Psoralidin inhibits NOTCH1 signaling and EMT in ALDH⁻ and ALDH⁺ cells. (A) ALDH⁻ and ALDH⁺ cells were treated with vehicle or the IC₅₀ dose of Pso. Total cell lysates were prepared, and equal amounts of protein were subjected to western blot analysis for NOTCH1, HES1, and actin proteins. (B) Total protein lysates were utilized for western blot analysis to determine the expression of the EMT markers E-cadherin, β-catenin, and vimentin. Actin was used as a loading control. (C) E-cadherin, and (D) β-catenin expression and localization were visualized by confocal microscopy in vehicle- and Pso-treated ALDH⁻ and ALDH⁺ cells.

Figure 5

Psoralidin inhibits migration and invasion in BCCs and BCSCs. (A) ALDH⁻ cells, ALDH⁺ cells, and commercial BCSCs were plated in six-well plates and grown until confluent. A uniform wound was created in the center of the monolayer. The wound gap was photographed in a Biostation CT programmed to take pictures every 2 h. The distance between the edges of wound was measured in μM using NIS-Element software, and statistical analysis was performed. Data are expressed as mean±s.e.m. of two independent experiments. (B) A transwell invasion assay was performed with ALDH⁻ cells, ALDH⁺ cells, and commercial BCSCs using Boyden chambers.
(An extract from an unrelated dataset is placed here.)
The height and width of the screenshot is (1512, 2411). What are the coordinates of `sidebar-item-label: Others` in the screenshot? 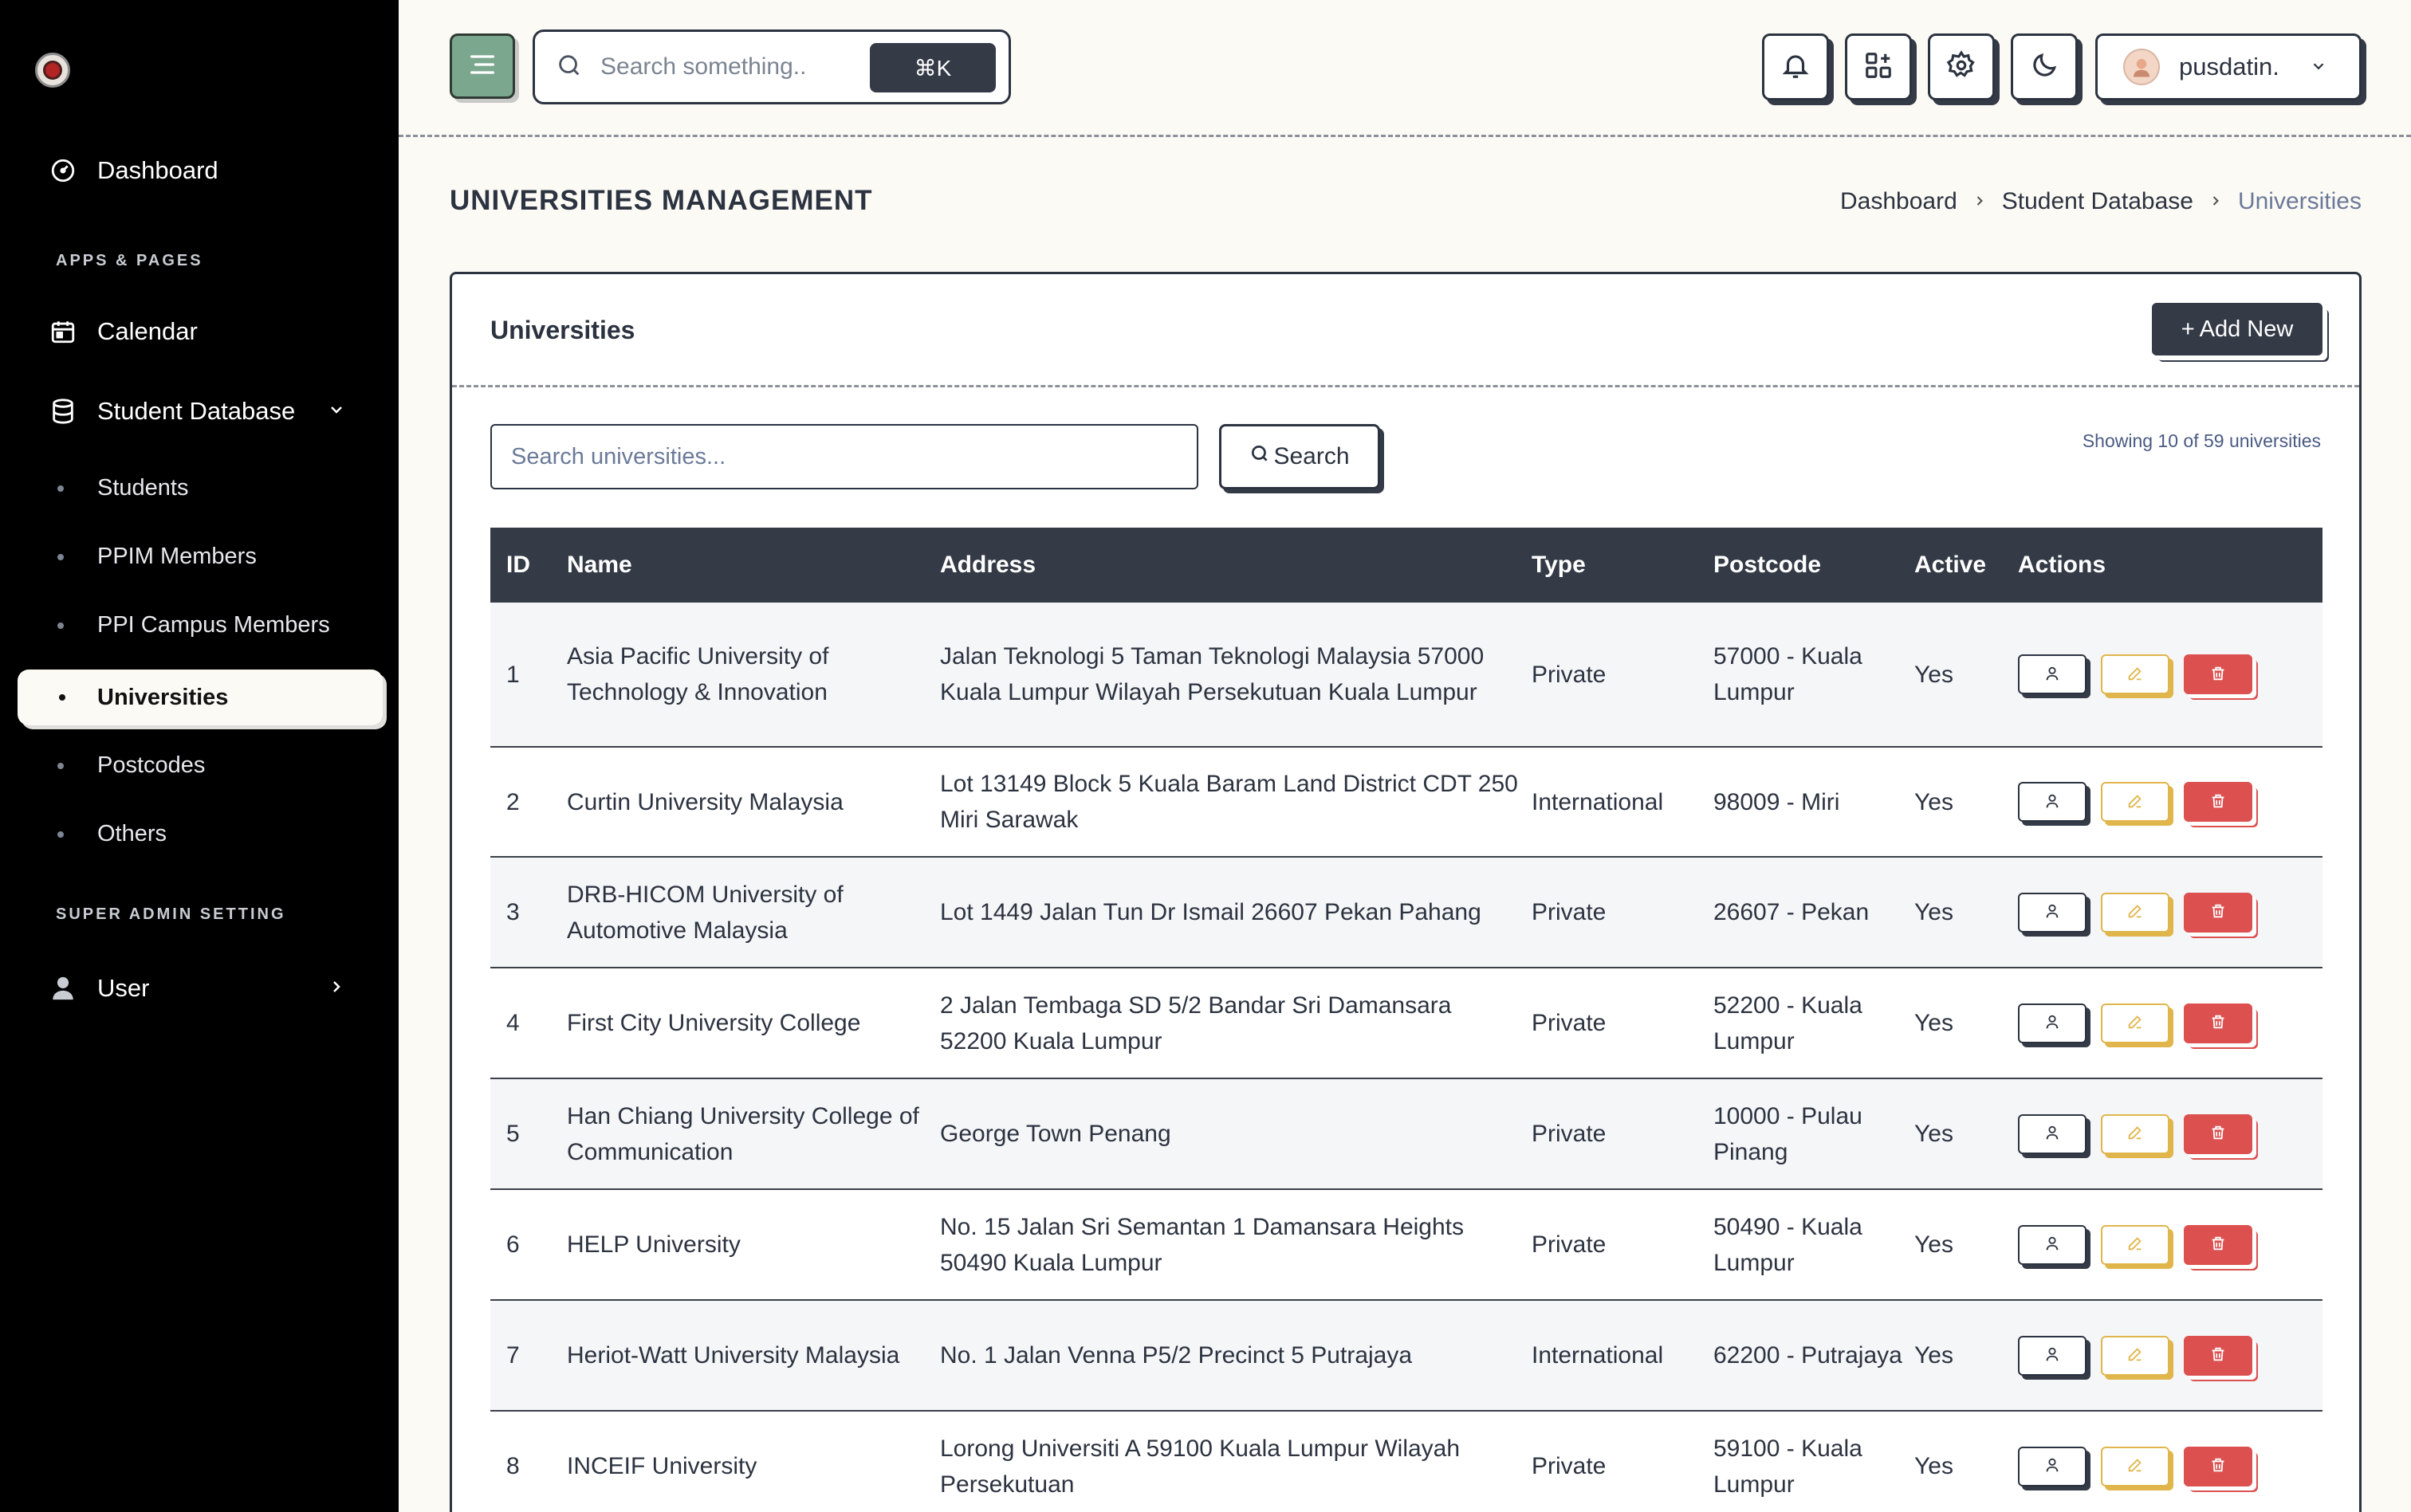 It's located at (132, 834).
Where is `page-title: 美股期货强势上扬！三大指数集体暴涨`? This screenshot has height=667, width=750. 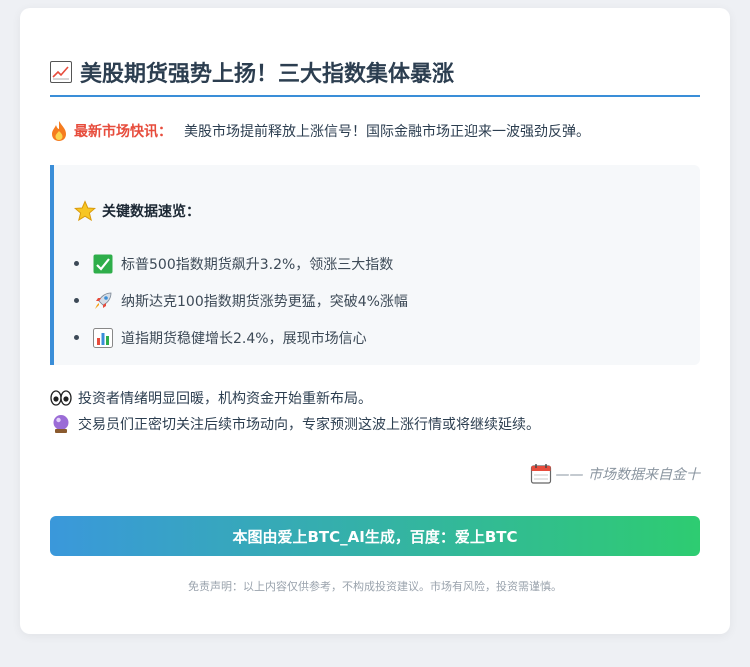
page-title: 美股期货强势上扬！三大指数集体暴涨 is located at coordinates (268, 74).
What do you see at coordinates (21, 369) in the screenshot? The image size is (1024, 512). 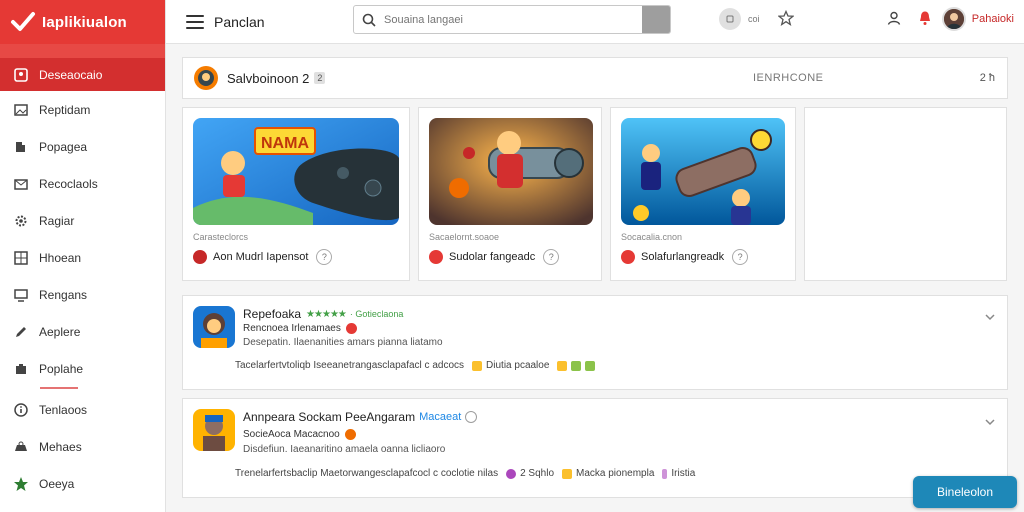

The cells were treated with vehicle or the IC₅₀ dose of Pso and allowed to migrate towards the lower chamber. The invasive cells were stained with crystal violet and counted. Data are expressed as mean±s.e.m. of three independent experiments. Student's t-test was used to calculate statistical significance. *P<0.05, **P<0.005, and ***P<0.0001.

Figure 6

Psoralidin inhibits pro-survival genes and activates the pro-apoptotic cascade in ALDH⁻ and ALDH⁺ cells. (A) ALDH⁻ and ALDH⁺ cells were treated with vehicle or an IC₅₀ dose of Pso. Total cell lysates were prepared and equal amounts of proteins were subjected to western blot analysis to examine the expression pattern of p65, BAX, and BCL-2. (B) Total cell lysates were subjected to western blot analysis for caspase-3, caspase-9, and PARP. Actin was used as a loading control. (C) ALDH⁻ and ALDH⁺ cells were plated in six-well plates. Cells were transiently transfected with scrambled (Scr) or NOTCH1 siRNA (siNOTCH1) for 36 h. Cells were harvested, and cell proliferation was measured. (D) Whole-cell lysates were prepared and utilized for western blot analysis for NOTCH1, HRT-1, vimentin, β-catenin, and Slug. Actin was used as a loading control. Data are expressed as mean±s.e.m. of two independent experiments. Student's t-test was used to calculate statistical significance. **P<0.005 and ***P<0.0001.